D-STOP Researchers Present at SXSW’s First UT Village
In keeping with the D-STOP research mission, CTR and WNCG (Wireless Networking and Communications Group) researchers collaborated to present their cutting-edge work on connected vehicles, 3D maps, and Big Data during the first-ever UT Village at SXSW Interactive 2015. This event featured panels and interactive research demonstrations and was open to all SXSW Interactive Badge Holders. See the CTR photo album.
Held at the Radisson Hotel & Suites in downtown Austin on March 15, UT Village showcased UT Austin’s inventors, thought leaders, and entrepreneurs. The day’s five panels tackled topics ranging from predictive digital maps and big data to driverless cars and 3-D printing. Following the panels was an Innovation Showcase, where some of the university’s newly developed technologies—augmented reality tech, electronic skin tattoos, an “invisibility cloak,” and a robotic exoskeleton —were on display as interactive exhibits.
The first panel of the day, Digital Austin: 3D Maps Predict What Is Ahead, featured CTR researchers Fernanda Leite and Christian Claudel, joined by UT Austin’s David Maidment and Allan Shearer. The panelists discussed their efforts to demonstrate cutting-edge mapping techniques through Digital Austin, a public-private initiative aimed at creating a 3D map of the city that details urban topography, municipal infrastructure, building-specific information, and even neighborhood-level measurements of air pollution. These researchers are putting high-resolution spatial recognition software and Big Data to use in their development of advanced 3D models that accurately predict the interplay between flood events, energy, water, transportation, pollution exposure, infectious disease transmission, and more. These databases and models may be revolutionary in terms of the design of high-performing and sustainable city systems.
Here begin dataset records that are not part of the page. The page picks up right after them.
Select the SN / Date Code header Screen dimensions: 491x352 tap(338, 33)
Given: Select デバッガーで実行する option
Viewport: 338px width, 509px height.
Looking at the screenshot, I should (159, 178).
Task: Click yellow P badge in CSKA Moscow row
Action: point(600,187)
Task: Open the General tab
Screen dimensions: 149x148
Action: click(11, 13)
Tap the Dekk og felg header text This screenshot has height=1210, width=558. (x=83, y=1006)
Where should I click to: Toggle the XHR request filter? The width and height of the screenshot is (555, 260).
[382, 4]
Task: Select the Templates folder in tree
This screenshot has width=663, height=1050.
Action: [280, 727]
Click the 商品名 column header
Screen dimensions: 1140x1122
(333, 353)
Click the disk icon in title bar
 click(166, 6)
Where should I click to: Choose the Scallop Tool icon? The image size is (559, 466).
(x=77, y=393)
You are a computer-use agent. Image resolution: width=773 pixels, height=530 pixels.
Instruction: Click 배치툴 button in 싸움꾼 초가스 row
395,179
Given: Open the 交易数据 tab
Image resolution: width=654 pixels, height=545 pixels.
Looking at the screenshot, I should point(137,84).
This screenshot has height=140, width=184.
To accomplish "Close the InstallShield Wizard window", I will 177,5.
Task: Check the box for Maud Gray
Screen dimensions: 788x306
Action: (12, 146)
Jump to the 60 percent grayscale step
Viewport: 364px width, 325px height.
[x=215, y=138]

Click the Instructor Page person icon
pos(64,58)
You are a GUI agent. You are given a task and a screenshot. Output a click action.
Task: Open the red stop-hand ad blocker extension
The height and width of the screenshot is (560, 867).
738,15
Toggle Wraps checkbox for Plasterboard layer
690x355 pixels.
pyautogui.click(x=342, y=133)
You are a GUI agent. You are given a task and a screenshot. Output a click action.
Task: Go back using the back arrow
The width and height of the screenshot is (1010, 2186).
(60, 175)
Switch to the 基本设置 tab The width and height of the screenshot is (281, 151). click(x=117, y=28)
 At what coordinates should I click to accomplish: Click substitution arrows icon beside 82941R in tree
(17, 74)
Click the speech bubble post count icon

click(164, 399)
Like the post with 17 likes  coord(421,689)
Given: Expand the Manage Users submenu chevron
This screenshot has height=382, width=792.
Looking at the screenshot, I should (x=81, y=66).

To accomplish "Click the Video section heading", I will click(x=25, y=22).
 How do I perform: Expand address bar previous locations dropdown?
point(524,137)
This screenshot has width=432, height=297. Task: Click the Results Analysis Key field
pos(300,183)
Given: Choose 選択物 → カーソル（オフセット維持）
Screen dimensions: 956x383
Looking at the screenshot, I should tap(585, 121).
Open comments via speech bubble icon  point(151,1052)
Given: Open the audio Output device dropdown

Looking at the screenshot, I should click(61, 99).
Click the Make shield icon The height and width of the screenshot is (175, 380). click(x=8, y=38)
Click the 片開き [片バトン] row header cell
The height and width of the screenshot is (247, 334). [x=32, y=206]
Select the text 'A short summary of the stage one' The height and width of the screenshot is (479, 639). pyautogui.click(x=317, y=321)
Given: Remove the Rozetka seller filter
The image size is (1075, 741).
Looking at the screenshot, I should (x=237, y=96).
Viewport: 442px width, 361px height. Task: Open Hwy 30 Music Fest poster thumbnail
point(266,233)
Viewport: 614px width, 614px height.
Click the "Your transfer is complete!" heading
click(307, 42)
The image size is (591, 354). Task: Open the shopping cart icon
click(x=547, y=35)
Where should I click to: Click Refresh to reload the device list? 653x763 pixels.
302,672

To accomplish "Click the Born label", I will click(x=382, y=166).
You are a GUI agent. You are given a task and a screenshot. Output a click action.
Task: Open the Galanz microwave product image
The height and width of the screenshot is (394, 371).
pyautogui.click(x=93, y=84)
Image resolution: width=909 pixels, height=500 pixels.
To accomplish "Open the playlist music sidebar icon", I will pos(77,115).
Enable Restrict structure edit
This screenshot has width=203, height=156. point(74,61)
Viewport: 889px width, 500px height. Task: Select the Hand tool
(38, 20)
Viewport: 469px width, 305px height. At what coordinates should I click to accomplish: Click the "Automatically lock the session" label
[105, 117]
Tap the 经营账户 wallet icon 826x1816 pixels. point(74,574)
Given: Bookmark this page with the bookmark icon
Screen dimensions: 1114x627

D-STOP researchers collaborated on the 12:30 panel Connected Vehicles: Challenges and Possibilities. CVs are becoming a more urgent topic as the supporting technology becomes ever more developed. The panelists—CTR’s Chandra Bhat and Mike Walton, and the WNCG’s Robert Heath and Todd Humphreys—broke down the technologies, challenges, and benefits of the connected car. Connected technologies allow cars to talk to each other, as well as talk to the surrounding transportation infrastructure (traffic lights, satellites, sensors, etc.) using wireless technology. By providing real-time traffic, transit, and parking data, these technologies open up opportunities to reduce traffic, accidents, and pollution. At the same time, the new connectivity also brings to light new privacy and security issues that include the potential for car hackers.
The day’s last panel, Making Big Data More Digestible, featured WNCG researchers Alex Dimakis, Constantine Caramanis, Joydeep Ghosh, and Sriram Vishwanath. The average broadband and cellular users now spend more time in online social networks than in face-to-face interactions with people other than their immediate families. Social networks tend to create tight-knit groups characterized by a high density of connections, and these connections are often good predictors of users’ tastes and future connections. However, finding these communities is both computationally and statistically challenging. The WNCG developed a new graph-clustering technique that helps with community detection, user profiling, link prediction, and collaborative filtering. This technique enables researchers to both reach globally optimal solutions with better statistical properties and provide an algorithm that easily scales.